The entire text of this third edition has been thoroughly updated and rearranged to meet the new requirements. Additional sections and chapters, elaborated on more than 100 pages, are particularly concerned with topics like dependencies, the conditional analysis and the multivariate modeling of extreme data.
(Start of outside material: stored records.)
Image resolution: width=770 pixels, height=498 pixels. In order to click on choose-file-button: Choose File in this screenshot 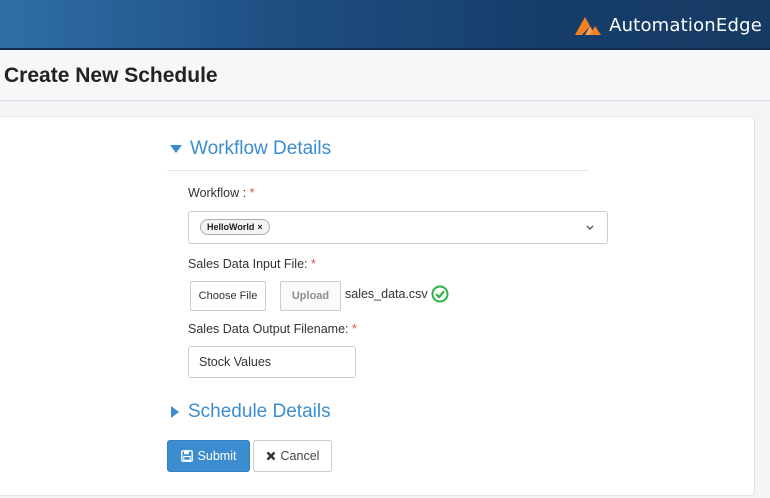, I will do `click(228, 296)`.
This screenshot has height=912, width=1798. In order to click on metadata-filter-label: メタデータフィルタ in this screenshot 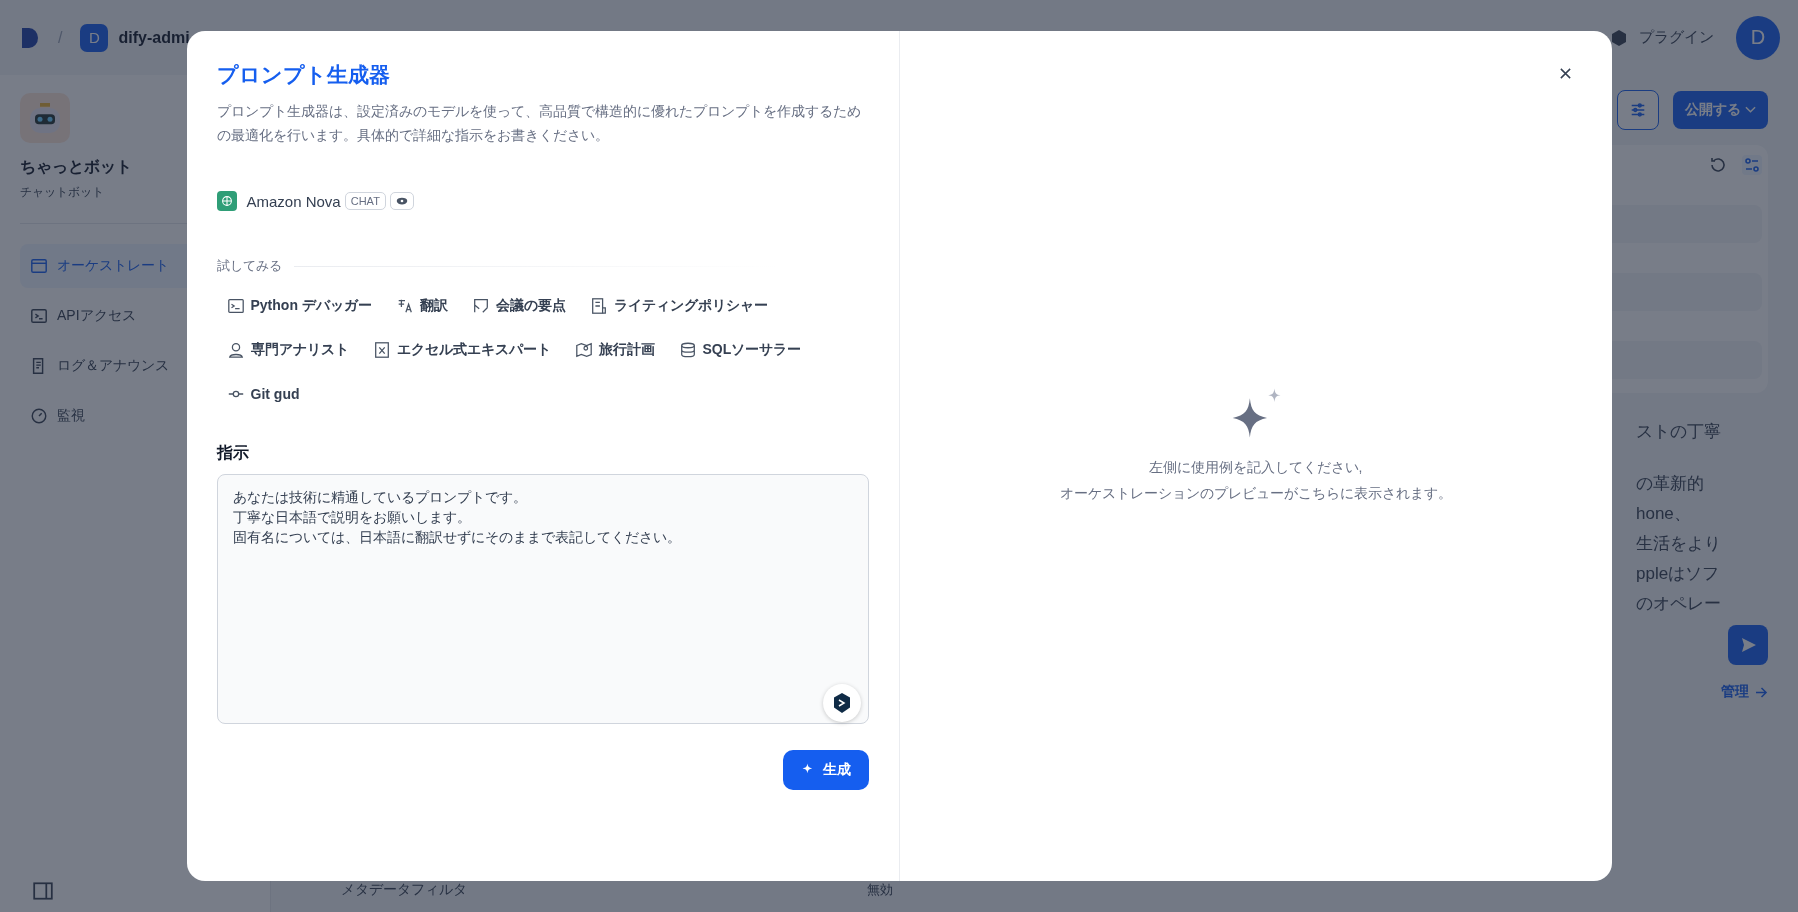, I will do `click(404, 890)`.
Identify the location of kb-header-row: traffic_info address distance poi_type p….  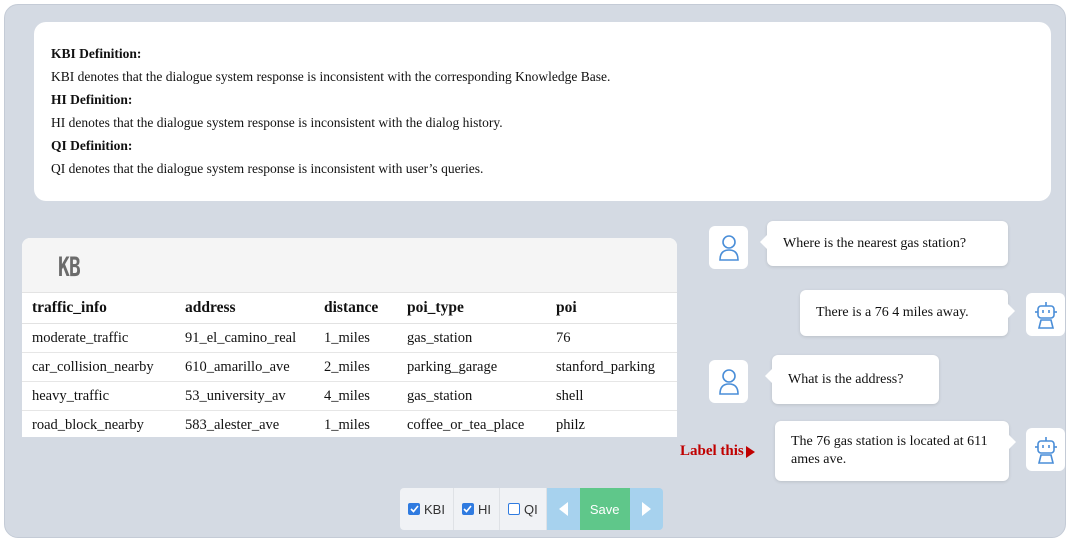
(350, 308).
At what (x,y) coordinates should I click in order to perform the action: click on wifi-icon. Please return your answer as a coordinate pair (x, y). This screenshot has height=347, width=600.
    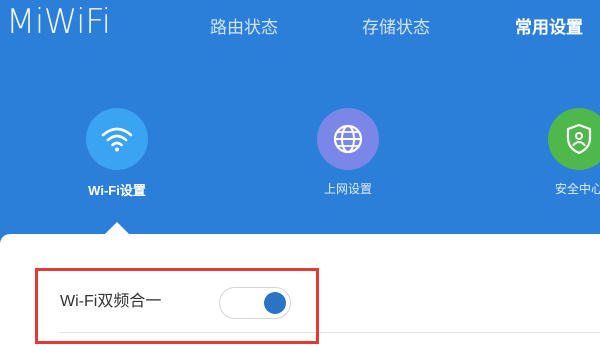
    Looking at the image, I should click on (117, 139).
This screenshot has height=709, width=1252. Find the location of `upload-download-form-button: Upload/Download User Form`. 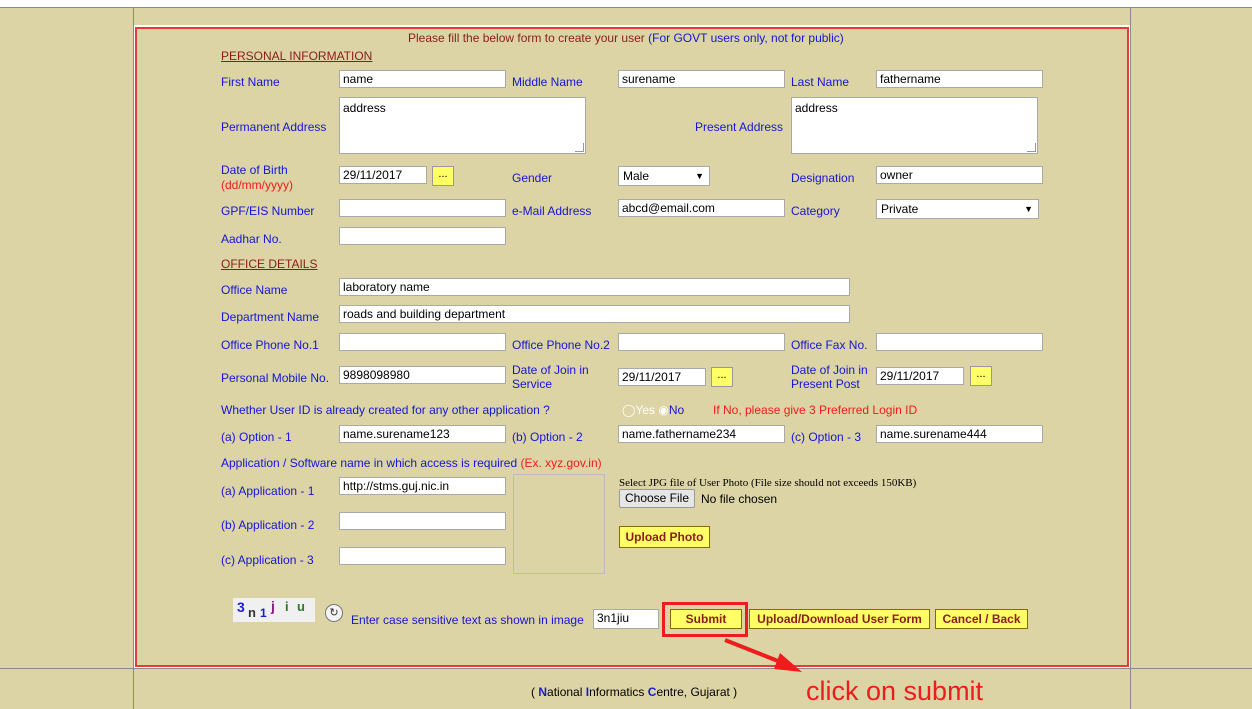

upload-download-form-button: Upload/Download User Form is located at coordinates (840, 619).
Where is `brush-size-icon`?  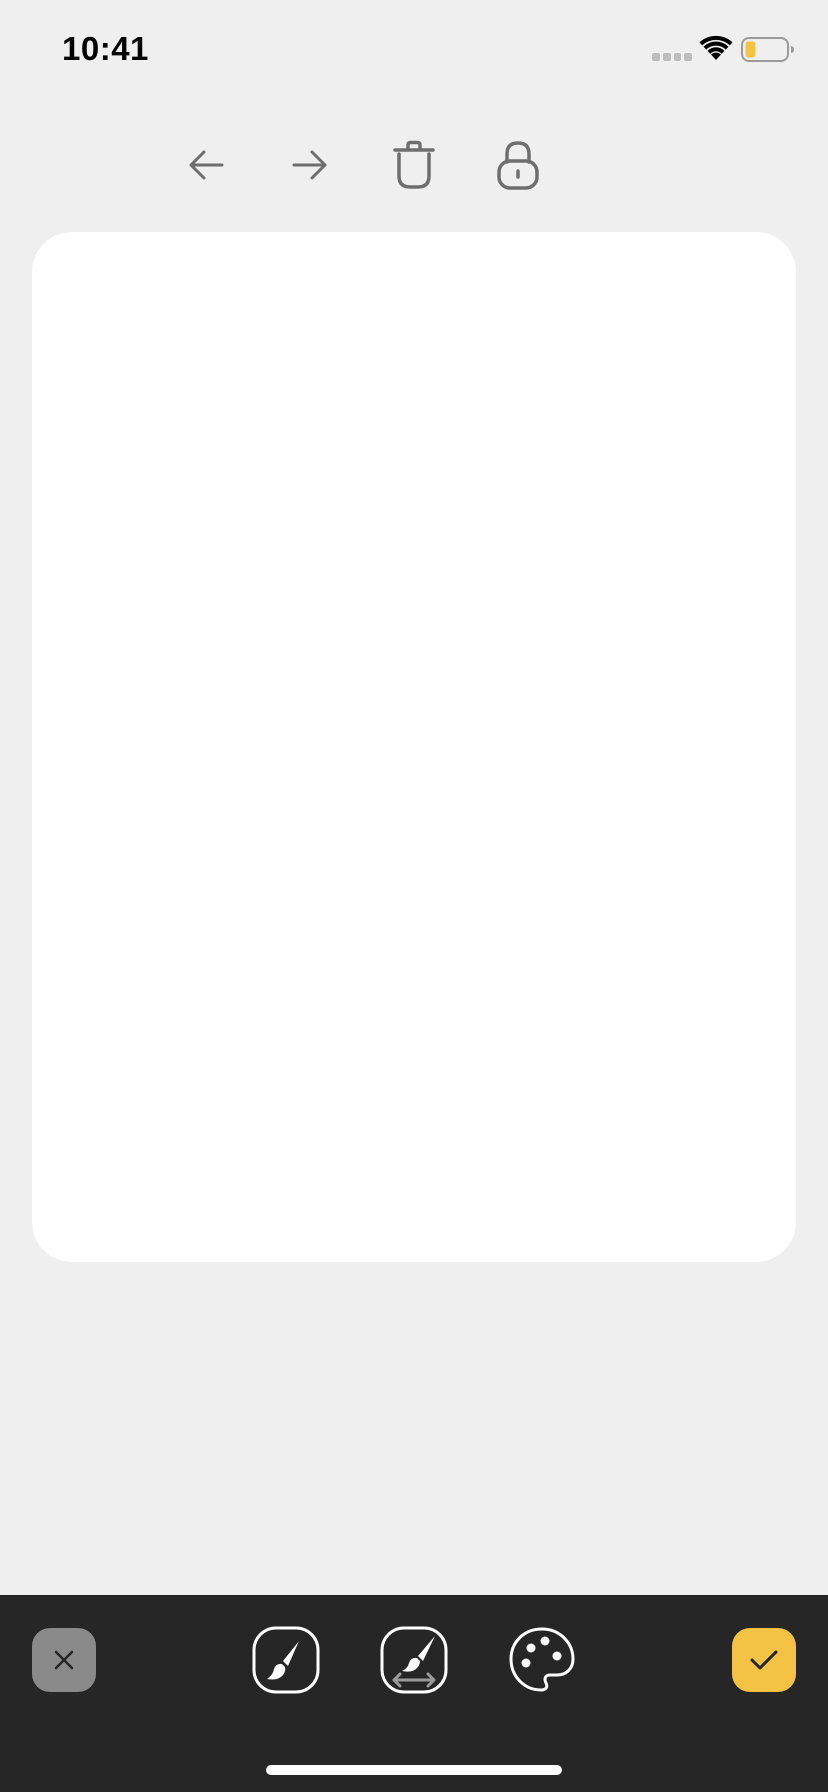 brush-size-icon is located at coordinates (414, 1660).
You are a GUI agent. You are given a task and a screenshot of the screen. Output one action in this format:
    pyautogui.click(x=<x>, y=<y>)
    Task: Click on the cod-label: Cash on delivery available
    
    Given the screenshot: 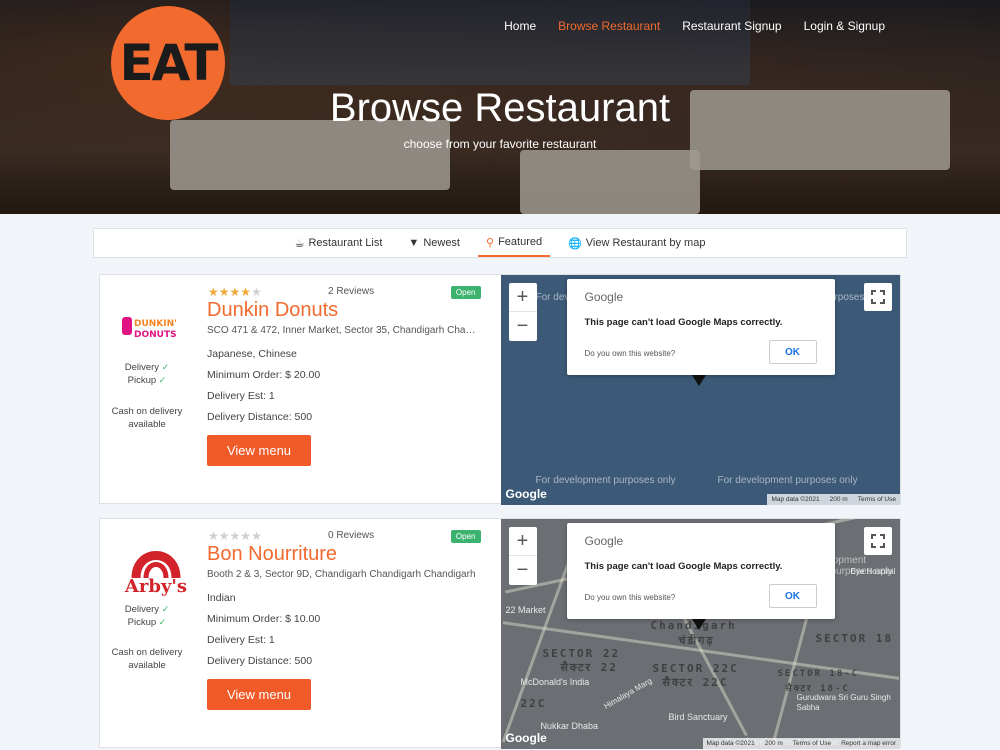 What is the action you would take?
    pyautogui.click(x=147, y=659)
    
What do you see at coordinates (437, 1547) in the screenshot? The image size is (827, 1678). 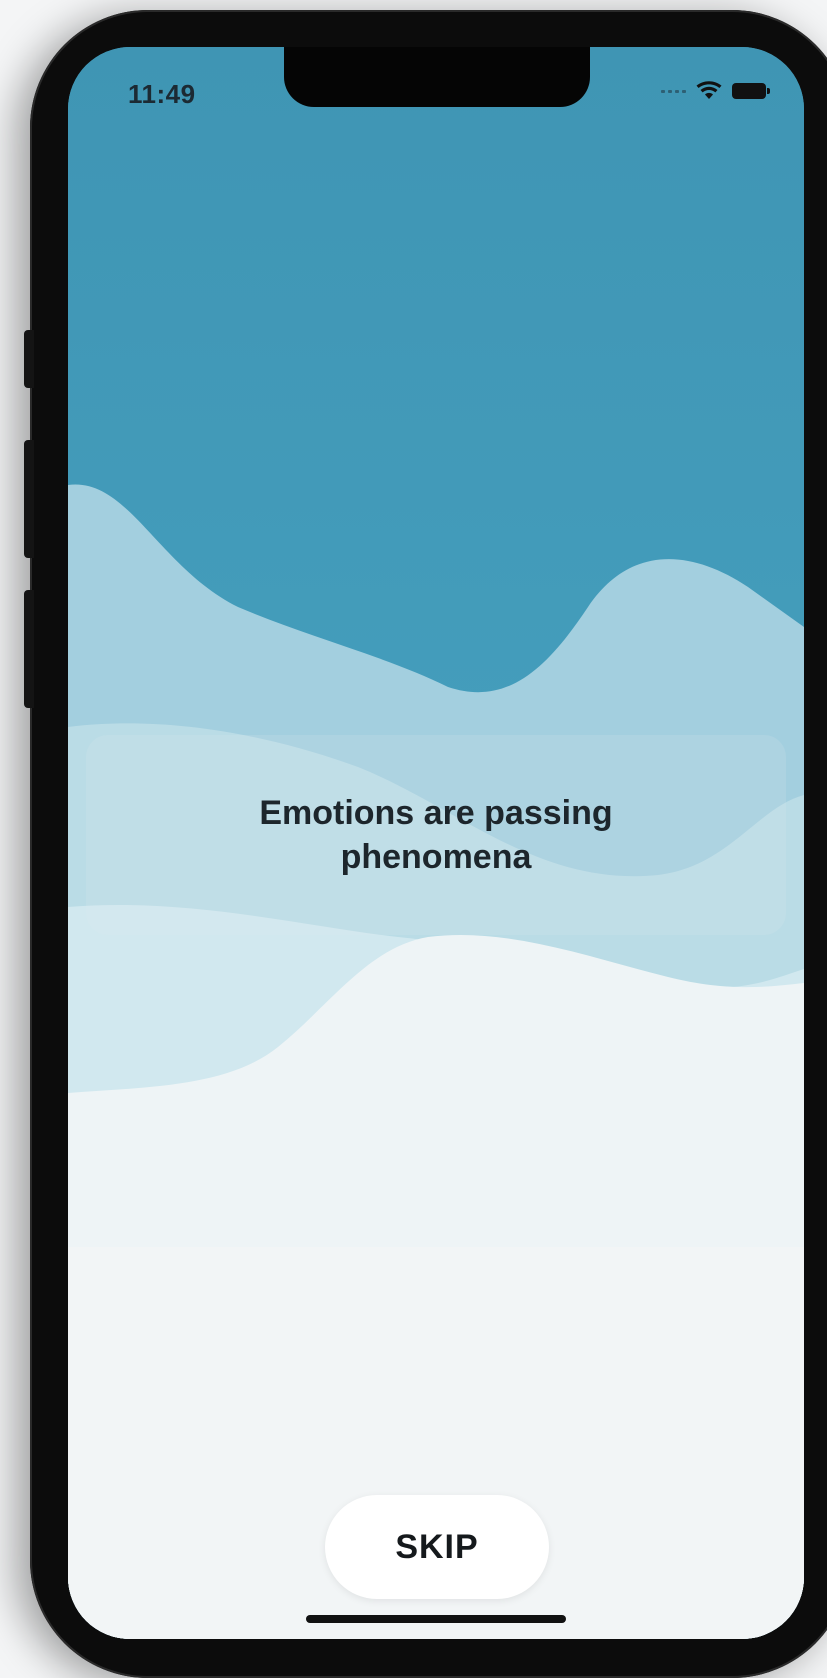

Parts I–III about the basic extreme value methodology remain unchanged to some larger extent, yet notable are, e.g., the new sections about "An Overview of Reduced-Bias Estimation" (co-authored by M.I. Gomes), "The Spectral Decomposition Methodology", and "About Tail Independence" (co-authored by M. Frick), and the new chapter about "Extreme Value Statistics of Dependent Random Variables" (co-authored by H. Drees). Other new topics, e.g., a chapter about "Environmental Sciences", (co--authored by R.W. Katz), are collected within Parts IV–VI.